Aparna and Mammootty's performance in the film were critically acclaimed. Mammooty's performance in the film was ranked by Film Companion amongst the 100 Greatest Performances of the Decade.

==Plot==
Anjali Arakkal, a freelance journalist, while interacting with a retiring jail superintendent named Rama Moorthy for ghostwriting his autobiography, meets C. K. Raghavan, a prisoner convicted for double homicide serving 20 years even after his official term in jail. Raghavan was arrested for killing his wife and the daughter of his employer, yet he occasionally proclaims his innocence.

With Moorthy's information, the young journalist discovers that Raghavan writes. She gets access to his writings in which Raghavan interprets the world around him in his own way. Raghavan writes sentences like "Does the reflected image in a mirror look back at him or does it accept him and come along with him?"; "A prison should be a place for people to understand their mistakes and correct them rather than a place for punishment"; and "Life is a struggle before death". All this attracts Anjali to the mystery that Raghavan has built. Further, Raghavan's outlook on freedom and responsibility with his own brand of philosophy impresses Anjali, and she decides to write a feature about him.

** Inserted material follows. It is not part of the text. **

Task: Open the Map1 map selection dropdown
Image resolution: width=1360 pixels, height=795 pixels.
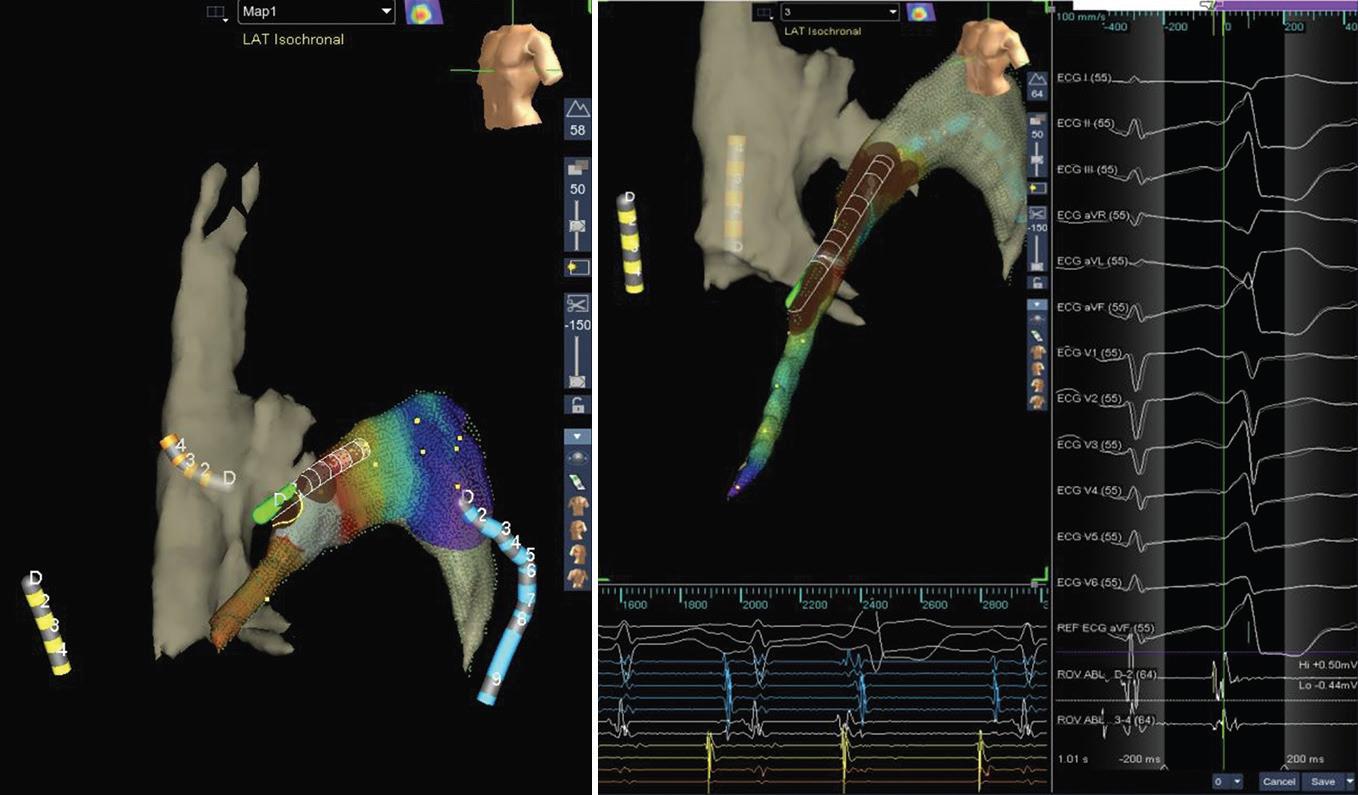Action: [316, 12]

The featured article gains much attention, and proposals come for publishing Raghavan's biography with his philosophies. Anjali decides to use this opportunity to make a name for herself with Raghavan's cooperation. Raghavan is very happy about the newly gained attention he is receiving. Anjali decides to visit Raghavan in jail and process his release from jail. After release, she finds accommodation for him and compels him to write up events and their interpretation to make it a book, though Raghavan hesitates. Later, while Raghavan is lollygagging, he meets up with his aspirants, and they invite him for a drink. Under influence there, he reveals his ideology about freedom as "Removing elements that obstruct the person is known as freedom. If it happens at home, it is called domestic abuse. If it happens in society, it is a revolution. Irrespective of where it happens, where there is revolution, blood will spill". Anjali reaches the limit with Raghavan's lollygagging and reacts badly in the presence of her colleague Mohan. Mohan advises Anjali not to pressure a person who was reluctant to come out of jail. Anjali faces a problem when the deadline to submit the book material is approaching, and Raghavan has not even started writing. Above that, other journalists are trying to get the full picture of Raghavan's story. She decides that it is best to move Raghavan to an undisclosed place.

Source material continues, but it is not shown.